The United Nations Human Rights Council, after long and heated discussions, appointed an independent investigator Thursday to help protect homosexuals and transgender people from discrimination across the world.
The U.N. expert has not yet been named and will have a three-year mandate.
The U.S. and major European countries backed the resolution, along with strong support from Mexico.
"Remember Orlando … Let us give hope to millions," said Mexican Ambassador Jorge Lomonaco told the council, referring to the massacre of 49 people at a gay club in Florida on June 12.
The text said that thousands of people are exposed to violence and discrimination due to their sexual orientation and gender identity.
China, Russia and 16 African and predominantly Muslim states rejected the post. India, South Africa and the Philippines were among the abstainers.
Saudi Arabia was a notable objector the post.

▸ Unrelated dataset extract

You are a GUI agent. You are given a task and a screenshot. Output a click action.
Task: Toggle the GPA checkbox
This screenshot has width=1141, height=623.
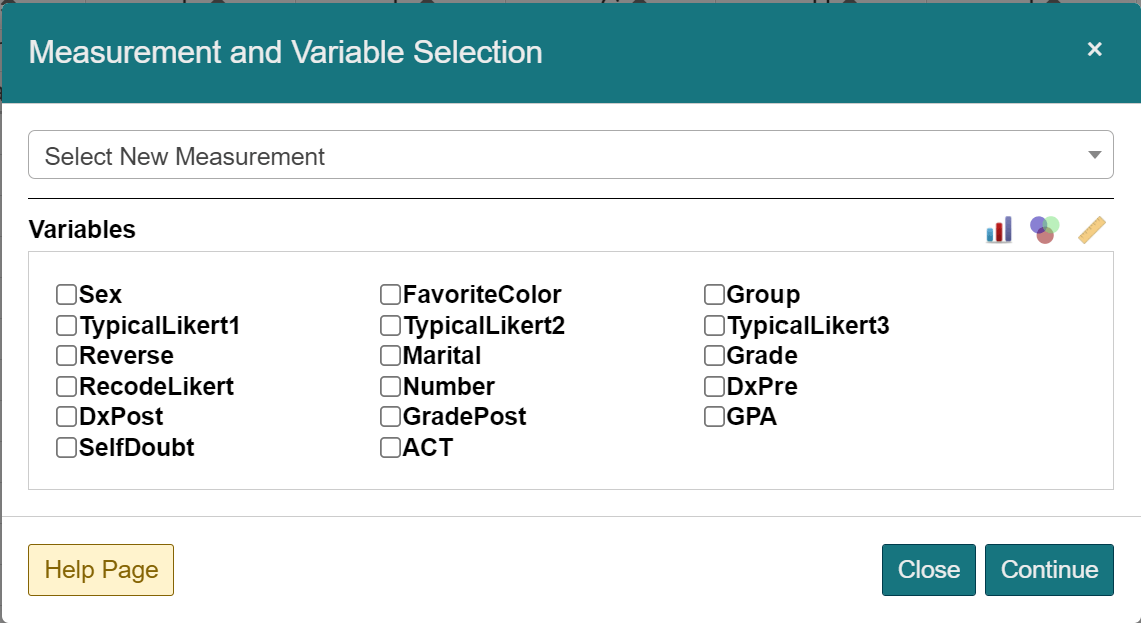point(714,417)
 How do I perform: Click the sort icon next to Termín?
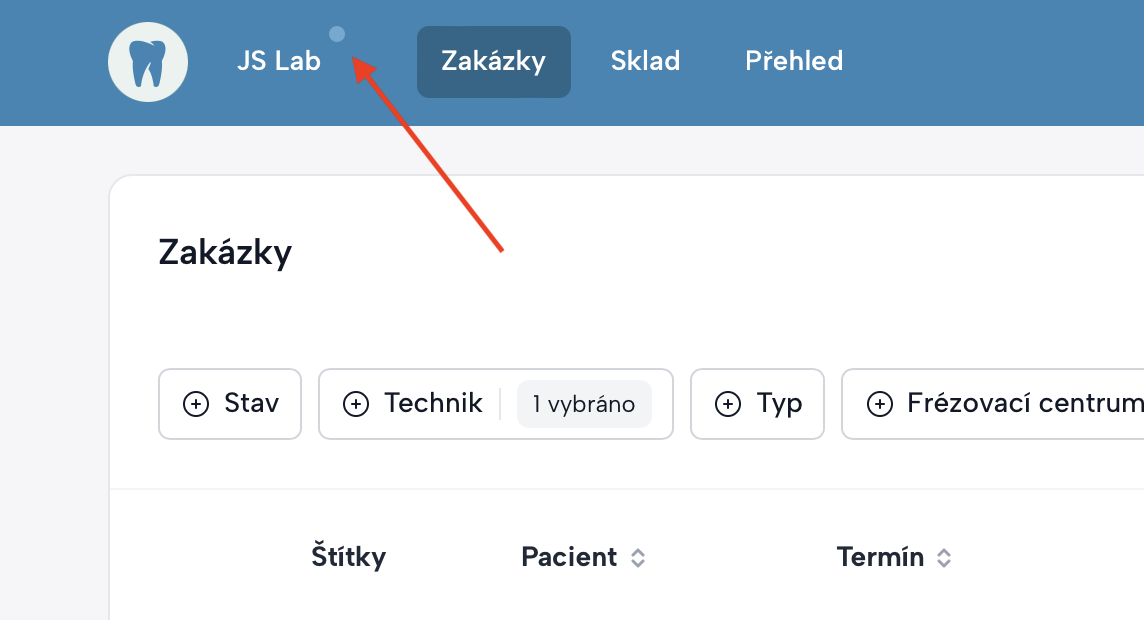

Faisal Trad, Saudi Arabia's U.N. ambassador, argued against "the imposition of certain ideas" and said the new post would open up a "Pandora's box" while ignoring cultural and religious specificities.
Pakistan—speaking on behalf of the Organization of Islamic Cooperation and its 57 member states—criticized the new post for the "promoting of certain notions, concepts and lifestyles on which there is no consensus."
After a heated debate lasting almost four hours, the 47-member state body backed the resolution with 23 in favor, 18 against, and six abstentions.
"This Council regularly—and rightly—passes resolutions on racism, women and children. Yet, on this issue, we often hear of culture and tradition as reasons to justify violence against individuals based on their sexual orientation and gender identity," British Ambassador Julian Braithwaite said.
"This affects people in this room, and people in my team who are LGBT. Are you saying it is okay to discriminate against them based on their sexual orientation and gender identity? To hit, torture, or possibly kill them? Because that is what you are supporting, if you vote against this resolution."